Propositions du PCR sur l’économie :

a) Conférence permanente de l’état et de tous les acteurs agricoles sur l’avenir de la filière canne et sur un projet agricole prioritairement bio, assurant la sécurité alimentaire du pays.

b) Préservation de la production péi face aux APE, clause de sauvegarde et moratoire (présence de La Réunion du côté français dans la délégation de l’Union Européenne qui négocie les APE).

c) Fiscalité équitable, avantageuse pour notre production, à condition d’avoir des compétences élargies pour mettre à plat toute la fiscalité, y compris l’octroi de mer, et avoir une autonomie fiscale.

d) Développement de nos relations économiques avec tous les pays de l’Indianocéanie (à condition d’avoir des compétences élargies pour les accords économiques).

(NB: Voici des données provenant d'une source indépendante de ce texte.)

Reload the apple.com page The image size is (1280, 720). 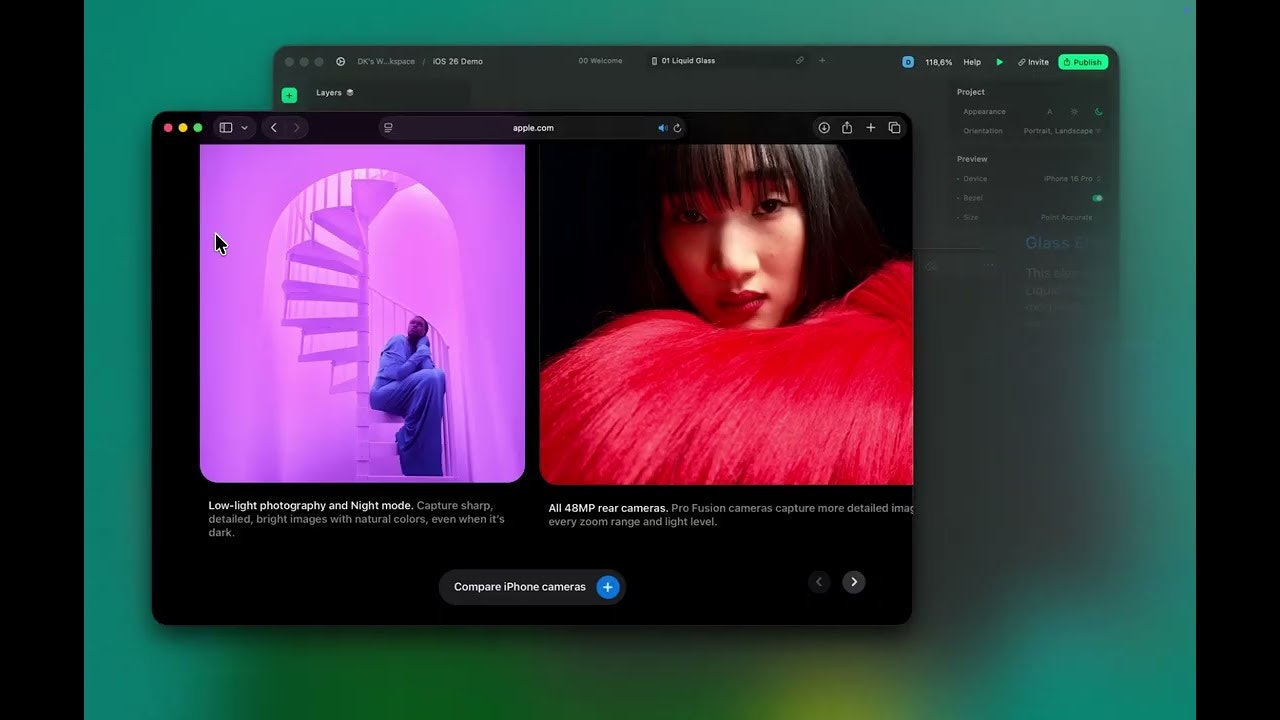click(x=677, y=128)
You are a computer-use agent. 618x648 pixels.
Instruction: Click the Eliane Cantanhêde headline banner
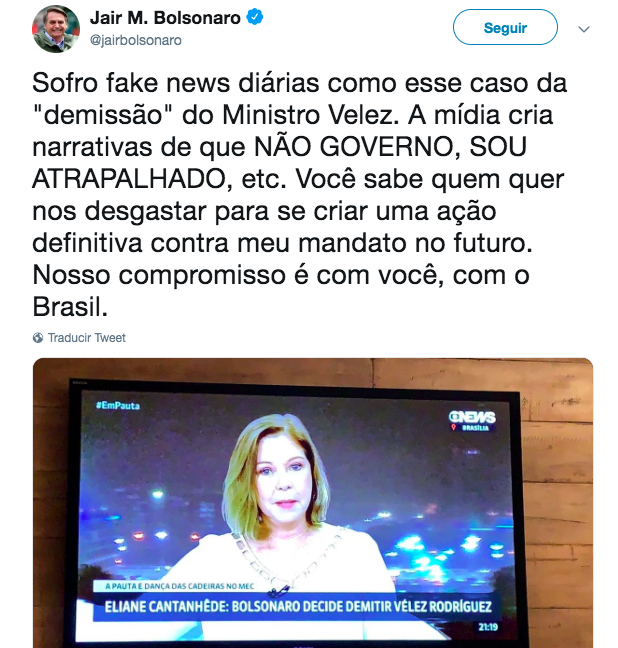298,607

e) Recherche et développement dans les produits et les activités à haute valeur ajoutée (économie de la connaissance, économie verte, économie bleue, développement du tourisme à partir de nos atouts naturels et culturels…).

f) Développement de l’économie sociale et solidaire.


Les commentaires de Ary Yée-Chong-Tchi-Kan

La richesse d’une économie de voisinage

Dans ses réflexions le PCR agit en responsable du peuple Réunionnais. Il doit assurer la subsistance de sa population : emploi, logement, transport, énergie, etc. Rien ne doit être laissé au hasard. La gravité de la situation nous commande d’être modeste, lucide mais ferme.

Tout d’abord, la France a été incapable de protéger la production sucrière réunionnaise alors que la demande augmente partout, y compris en France. La filière risque de s’écrouler et le gouvernement manœuvre. Voilà pourquoi, le PCR réclame : une Conférence permanente comprenant l’Etat et tous les acteurs agricoles sur l’avenir de la filière canne et sur un projet agricole prioritairement bio, assurant la sécurité alimentaire du pays. Profitons de la crise pour traiter la sécurité alimentaire.

A ce sujet, il faut savoir que le Revenu Disponible Brut des Ménages pour l’année 2015 était environ 15 milliards euros. Ce chiffre est énorme. C’est comme si on mettait un paquet de 100 000 euros dans les mains de 150 000 personnes. Cela explique aisément la présence des grandes enseignes de la distribution française et les profits qu’elles engrangent. Si cette somme était investie dans la production réunionnaise, cela aurait crée des dizaines de milliers d’emplois, pour nos besoins et pour l’exportation.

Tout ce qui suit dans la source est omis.